The phenomenon is hard at work in the movies. In 2013, a study commissioned by the Geena Davis Institute on Gender in Media looked at 120 top-grossing films released between 2010 and 2013. The study, conducted by Dr. Stacy L. Smith and team at the University of Southern California,  found some problems with gender-ratio realism. Females made up about 23 percent of the average "workforce," and about 30 percent of all speaking or named characters. An earlier study by the group found that females made up 17 percent of the average "crowd" in G-rated movies.

For reference, females were 49.6 percent of the world's population and 39.6 percent of the world's workforce in 2014, according to the World Bank. It's almost 50 percent in the U.S.

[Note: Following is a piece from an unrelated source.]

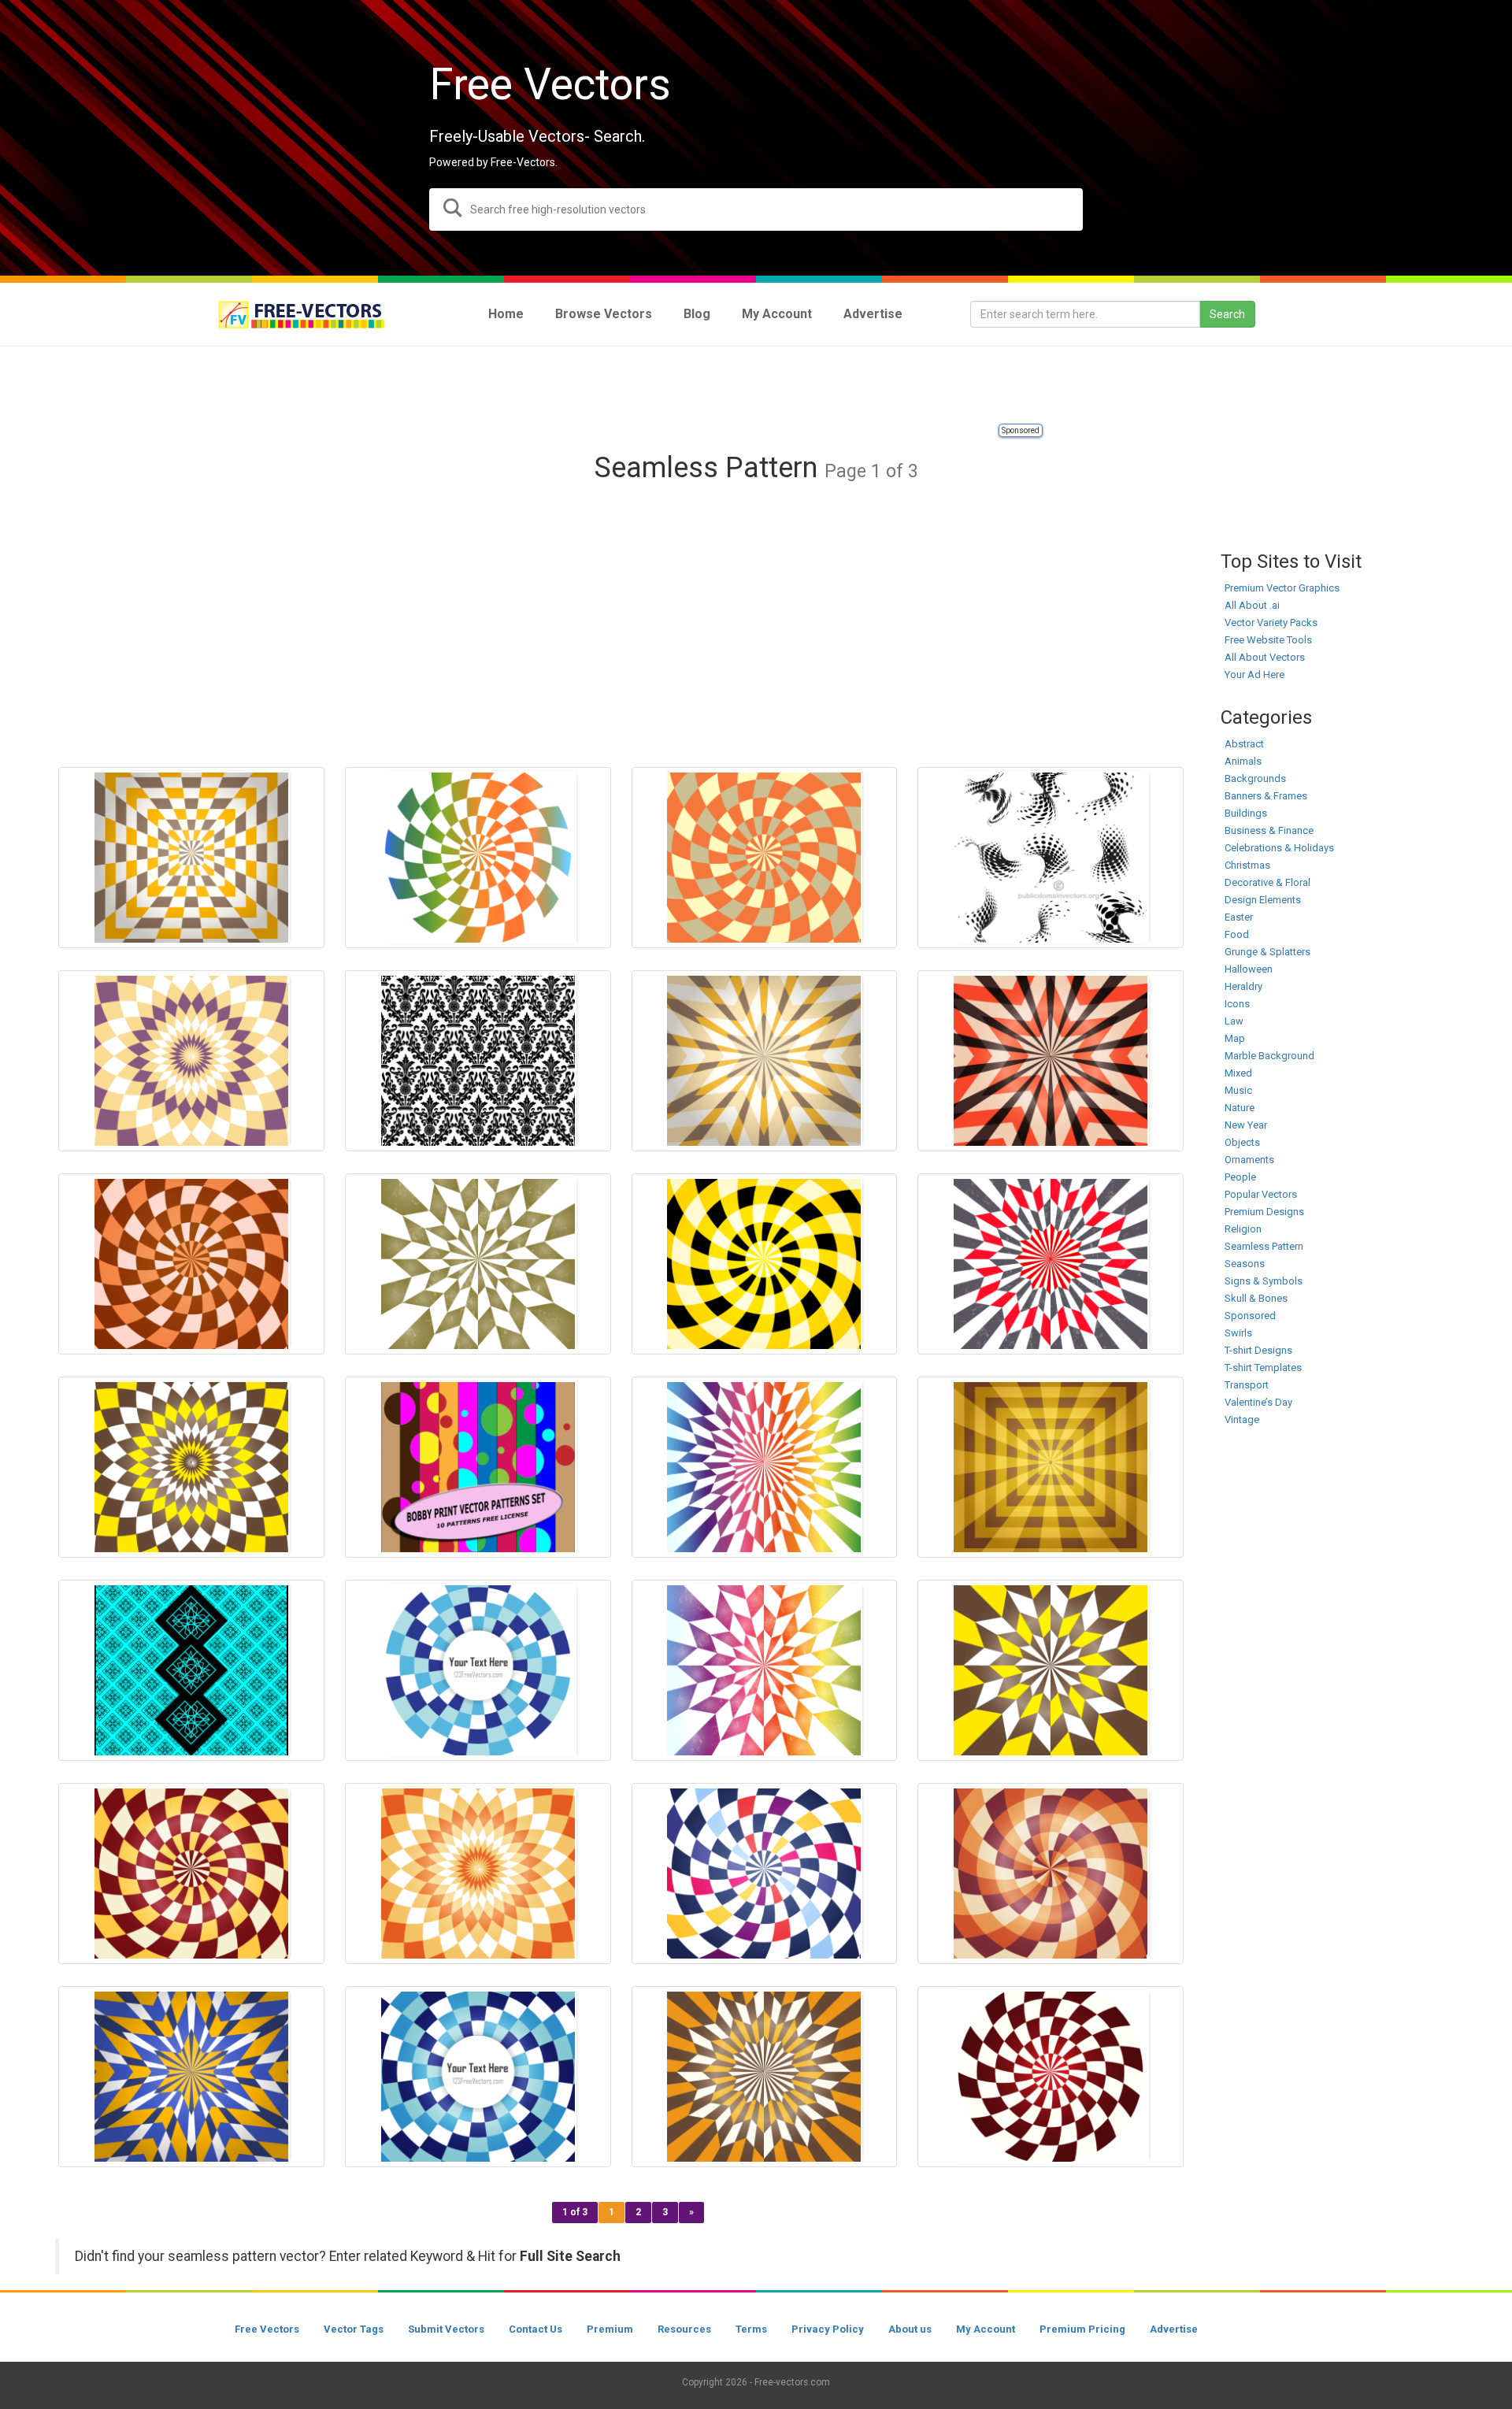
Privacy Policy (827, 2329)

Chronic underrepresentation can make a group seem more influential, too. As perceived by journalist Robert Lipsyte, young-adult fiction bears an "overwhelmingly female imprint." In the 2011 New York Times essay "Boys and Reading: Is There Any Hope," Lipsyte reasons that boys would read more if they were better represented in children's literature.

Also in 2011, what the Sociologists for Women in Society calls the "most comprehensive study of 20th century children's books ever undertaken in the United States" found that most lead characters in children's literature are male, even when they're animals, two-thirds of all central characters are male, and a character appearing in a title is twice as likely to be a male one.

Valian recently witnessed a similar disconnect firsthand.

A colleague "commented that the MacArthur awards went disproportionately to women and minorities," she recounts. So she looked up the 2015 awardees.  

"Of the 24 people, 9 are women, of whom 2 are minority women; 6 are minority men," Valian reports. "So, 38 percent are female, and 33 percent are minority (counting the 2 minority women).  So 38 percent are white men."

The MacArthur Foundation awards are global. In terms of proportionality, women and nonwhite men were robbed.

The 17 Percent

Geena Davis, for one, blames Hollywood. Here's what she told NPR in 2013:

My theory is that since all anybody has seen, when they are growing up, is this big imbalance — that the movies that they've watched are about, let's say, 5 to 1, as far as female presence is concerned — that's what starts to look normal. And let's think about — in different segments of society, 17 percent of cardiac surgeons are women; 17 percent of tenured professors are women. It just goes on and on. And isn't that strange that that's also the percentage of women in crowd scenes in movies? What if we're actually training people to see that ratio as normal so that when you're an adult, you don't notice?

A distorted sense of women's numbers, and therefore their reasonable allotment of time and space, could help explain how women can seem to hold almost five times the number of CEO positions they do, and how a crowd that's 17 percent female can seem like an accurate representation of humanity.

It may also shed light on how a podcast with a predominantly male subject lineup can receive so many emails alleging female content bias that a host takes the time to perform a statistical analysis of three years of shows — complete with pie charts — just so she can stop answering them. 

Note: This article was updated on June 26, 2016. The article originally attributed the 2013 study discussed to the Geena Davis Institute on Gender in Media. In fact, the institute commissioned the study, but the study was conducted by Dr. Stacy L. Smith, Marc Choueiti, & Dr. Katherine Pieper from the University of Southern California, Annenberg School for Communication & Journalism.